WHAT IS BEING ASKED
Write out, without any change, the lines in the material below that run from the line with "Follow the cracked.io/SpacePanel link" through the line with "Click the Dashboard", both included.

INFORMATION PROVIDED

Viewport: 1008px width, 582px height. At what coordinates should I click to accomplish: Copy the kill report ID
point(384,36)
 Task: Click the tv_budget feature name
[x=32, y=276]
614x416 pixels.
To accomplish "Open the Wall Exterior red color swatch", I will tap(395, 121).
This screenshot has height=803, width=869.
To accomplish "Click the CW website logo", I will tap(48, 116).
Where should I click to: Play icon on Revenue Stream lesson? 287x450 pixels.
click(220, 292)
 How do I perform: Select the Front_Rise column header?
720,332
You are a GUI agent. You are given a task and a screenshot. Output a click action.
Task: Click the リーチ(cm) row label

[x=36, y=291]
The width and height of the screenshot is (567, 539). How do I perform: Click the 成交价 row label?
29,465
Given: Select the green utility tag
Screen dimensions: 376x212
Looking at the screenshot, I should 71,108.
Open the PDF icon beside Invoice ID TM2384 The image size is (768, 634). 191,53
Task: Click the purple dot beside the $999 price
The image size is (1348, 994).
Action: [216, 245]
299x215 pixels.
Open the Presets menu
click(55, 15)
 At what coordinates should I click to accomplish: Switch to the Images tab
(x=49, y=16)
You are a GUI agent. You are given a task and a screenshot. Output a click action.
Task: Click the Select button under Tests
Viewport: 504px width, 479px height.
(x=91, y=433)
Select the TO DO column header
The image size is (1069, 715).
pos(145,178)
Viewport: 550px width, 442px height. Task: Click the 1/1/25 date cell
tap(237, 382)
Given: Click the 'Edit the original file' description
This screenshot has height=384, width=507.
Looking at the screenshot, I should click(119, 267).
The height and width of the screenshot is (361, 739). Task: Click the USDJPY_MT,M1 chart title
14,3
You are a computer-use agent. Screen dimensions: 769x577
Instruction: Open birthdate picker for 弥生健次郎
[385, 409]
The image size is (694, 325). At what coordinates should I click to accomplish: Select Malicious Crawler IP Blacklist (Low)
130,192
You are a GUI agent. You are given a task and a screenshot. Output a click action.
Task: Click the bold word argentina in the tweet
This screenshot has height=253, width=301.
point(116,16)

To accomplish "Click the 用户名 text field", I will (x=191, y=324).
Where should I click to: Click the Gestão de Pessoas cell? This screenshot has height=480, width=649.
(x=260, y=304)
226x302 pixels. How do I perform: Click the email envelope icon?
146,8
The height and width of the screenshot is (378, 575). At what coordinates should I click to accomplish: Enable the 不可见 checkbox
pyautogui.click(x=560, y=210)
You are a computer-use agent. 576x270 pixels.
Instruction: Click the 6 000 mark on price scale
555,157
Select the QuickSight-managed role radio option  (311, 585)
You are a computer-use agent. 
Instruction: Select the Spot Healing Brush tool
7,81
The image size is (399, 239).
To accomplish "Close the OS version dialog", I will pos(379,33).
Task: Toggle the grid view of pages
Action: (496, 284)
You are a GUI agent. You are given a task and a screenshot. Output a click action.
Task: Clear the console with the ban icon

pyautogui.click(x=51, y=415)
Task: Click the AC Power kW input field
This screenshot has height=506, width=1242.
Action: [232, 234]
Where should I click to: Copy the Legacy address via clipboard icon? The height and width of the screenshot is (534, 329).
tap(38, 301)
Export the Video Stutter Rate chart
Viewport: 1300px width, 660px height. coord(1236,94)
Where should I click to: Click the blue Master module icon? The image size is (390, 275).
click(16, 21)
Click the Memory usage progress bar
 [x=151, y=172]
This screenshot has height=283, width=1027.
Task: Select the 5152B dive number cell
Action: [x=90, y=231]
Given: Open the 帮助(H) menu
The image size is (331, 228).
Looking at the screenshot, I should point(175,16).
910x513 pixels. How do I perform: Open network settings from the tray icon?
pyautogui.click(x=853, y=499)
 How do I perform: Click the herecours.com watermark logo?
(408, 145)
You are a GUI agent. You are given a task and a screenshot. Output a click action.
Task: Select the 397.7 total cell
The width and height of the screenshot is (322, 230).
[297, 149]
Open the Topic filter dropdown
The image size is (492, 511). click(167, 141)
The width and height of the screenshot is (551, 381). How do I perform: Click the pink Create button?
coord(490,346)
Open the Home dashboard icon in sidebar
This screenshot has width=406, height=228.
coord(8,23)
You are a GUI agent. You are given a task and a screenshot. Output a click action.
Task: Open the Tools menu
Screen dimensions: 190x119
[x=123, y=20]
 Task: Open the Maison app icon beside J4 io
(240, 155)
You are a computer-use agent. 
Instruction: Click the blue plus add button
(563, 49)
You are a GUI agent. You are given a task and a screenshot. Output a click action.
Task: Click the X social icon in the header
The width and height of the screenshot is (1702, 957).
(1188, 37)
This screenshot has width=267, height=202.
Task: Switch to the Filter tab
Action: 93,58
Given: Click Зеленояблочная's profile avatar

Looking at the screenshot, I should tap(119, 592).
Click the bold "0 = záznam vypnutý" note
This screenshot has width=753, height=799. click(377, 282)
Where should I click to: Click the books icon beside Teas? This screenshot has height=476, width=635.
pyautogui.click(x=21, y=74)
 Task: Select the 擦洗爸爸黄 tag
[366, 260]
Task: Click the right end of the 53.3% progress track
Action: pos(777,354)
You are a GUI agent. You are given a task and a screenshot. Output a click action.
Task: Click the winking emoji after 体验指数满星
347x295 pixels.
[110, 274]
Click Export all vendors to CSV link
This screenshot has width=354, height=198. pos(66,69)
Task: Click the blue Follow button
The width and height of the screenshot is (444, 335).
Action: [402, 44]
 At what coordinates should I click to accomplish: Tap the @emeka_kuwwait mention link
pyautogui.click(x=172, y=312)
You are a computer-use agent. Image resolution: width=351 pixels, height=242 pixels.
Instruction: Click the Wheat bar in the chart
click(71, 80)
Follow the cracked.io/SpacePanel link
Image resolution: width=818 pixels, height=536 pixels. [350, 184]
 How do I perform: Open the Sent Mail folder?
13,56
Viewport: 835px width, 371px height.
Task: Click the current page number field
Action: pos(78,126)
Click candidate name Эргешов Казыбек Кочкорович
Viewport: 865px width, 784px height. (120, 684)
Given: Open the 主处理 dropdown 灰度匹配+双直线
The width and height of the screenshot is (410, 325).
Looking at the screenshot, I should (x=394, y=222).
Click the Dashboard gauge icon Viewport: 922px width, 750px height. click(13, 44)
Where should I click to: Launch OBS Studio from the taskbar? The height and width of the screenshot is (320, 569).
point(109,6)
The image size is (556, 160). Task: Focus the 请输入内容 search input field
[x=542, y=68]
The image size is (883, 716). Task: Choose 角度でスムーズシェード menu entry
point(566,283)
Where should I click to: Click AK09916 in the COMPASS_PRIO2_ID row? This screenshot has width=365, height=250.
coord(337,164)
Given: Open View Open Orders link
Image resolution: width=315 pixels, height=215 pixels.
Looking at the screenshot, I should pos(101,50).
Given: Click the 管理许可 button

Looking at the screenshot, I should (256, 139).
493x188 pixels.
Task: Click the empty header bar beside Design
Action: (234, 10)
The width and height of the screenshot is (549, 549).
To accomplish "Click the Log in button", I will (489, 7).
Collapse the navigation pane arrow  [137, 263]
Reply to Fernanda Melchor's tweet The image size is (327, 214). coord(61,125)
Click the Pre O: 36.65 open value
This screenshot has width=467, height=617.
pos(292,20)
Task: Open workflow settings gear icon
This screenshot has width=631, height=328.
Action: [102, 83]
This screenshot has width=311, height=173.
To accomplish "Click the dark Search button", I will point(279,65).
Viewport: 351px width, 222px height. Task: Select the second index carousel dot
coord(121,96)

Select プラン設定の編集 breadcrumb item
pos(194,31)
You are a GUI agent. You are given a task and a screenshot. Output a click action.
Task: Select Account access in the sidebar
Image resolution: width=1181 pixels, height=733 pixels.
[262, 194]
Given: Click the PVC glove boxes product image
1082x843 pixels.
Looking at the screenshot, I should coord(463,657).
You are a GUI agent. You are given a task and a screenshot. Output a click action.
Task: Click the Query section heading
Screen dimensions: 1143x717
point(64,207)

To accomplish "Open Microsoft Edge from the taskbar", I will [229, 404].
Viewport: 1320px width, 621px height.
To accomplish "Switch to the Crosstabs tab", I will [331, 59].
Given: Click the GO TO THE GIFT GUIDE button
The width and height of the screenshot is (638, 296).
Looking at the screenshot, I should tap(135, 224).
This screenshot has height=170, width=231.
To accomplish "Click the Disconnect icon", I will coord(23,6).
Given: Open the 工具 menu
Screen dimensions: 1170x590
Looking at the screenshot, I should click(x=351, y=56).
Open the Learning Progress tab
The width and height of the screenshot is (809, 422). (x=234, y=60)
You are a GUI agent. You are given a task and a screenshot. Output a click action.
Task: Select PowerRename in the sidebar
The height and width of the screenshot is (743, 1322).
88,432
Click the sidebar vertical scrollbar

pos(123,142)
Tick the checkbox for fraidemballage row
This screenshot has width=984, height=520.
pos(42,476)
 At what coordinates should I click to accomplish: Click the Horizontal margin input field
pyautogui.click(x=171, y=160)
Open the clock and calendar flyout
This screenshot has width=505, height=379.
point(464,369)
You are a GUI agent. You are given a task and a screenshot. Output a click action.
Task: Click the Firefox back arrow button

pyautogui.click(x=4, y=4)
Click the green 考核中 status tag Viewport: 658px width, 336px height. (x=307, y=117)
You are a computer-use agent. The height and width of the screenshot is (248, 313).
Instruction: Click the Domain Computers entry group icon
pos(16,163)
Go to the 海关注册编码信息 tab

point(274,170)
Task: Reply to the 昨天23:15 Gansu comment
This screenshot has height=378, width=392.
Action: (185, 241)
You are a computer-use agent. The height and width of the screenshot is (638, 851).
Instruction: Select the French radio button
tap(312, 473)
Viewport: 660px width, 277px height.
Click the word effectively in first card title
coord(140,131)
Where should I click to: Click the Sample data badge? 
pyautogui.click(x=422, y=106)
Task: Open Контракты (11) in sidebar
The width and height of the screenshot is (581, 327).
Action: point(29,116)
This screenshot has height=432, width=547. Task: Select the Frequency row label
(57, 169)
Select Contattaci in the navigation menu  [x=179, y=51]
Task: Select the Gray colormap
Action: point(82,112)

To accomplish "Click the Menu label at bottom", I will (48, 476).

WRITTEN RESPONSE
Follow the cracked.io/SpacePanel link
Image resolution: width=818 pixels, height=536 pixels. [350, 184]
 How do I perform: Open the Sent Mail folder?
13,56
Viewport: 835px width, 371px height.
Task: Click the current page number field
Action: pos(78,126)
Click candidate name Эргешов Казыбек Кочкорович
Viewport: 865px width, 784px height. (120, 684)
Given: Open the 主处理 dropdown 灰度匹配+双直线
The width and height of the screenshot is (410, 325).
Looking at the screenshot, I should (x=394, y=222).
Click the Dashboard gauge icon Viewport: 922px width, 750px height. click(13, 44)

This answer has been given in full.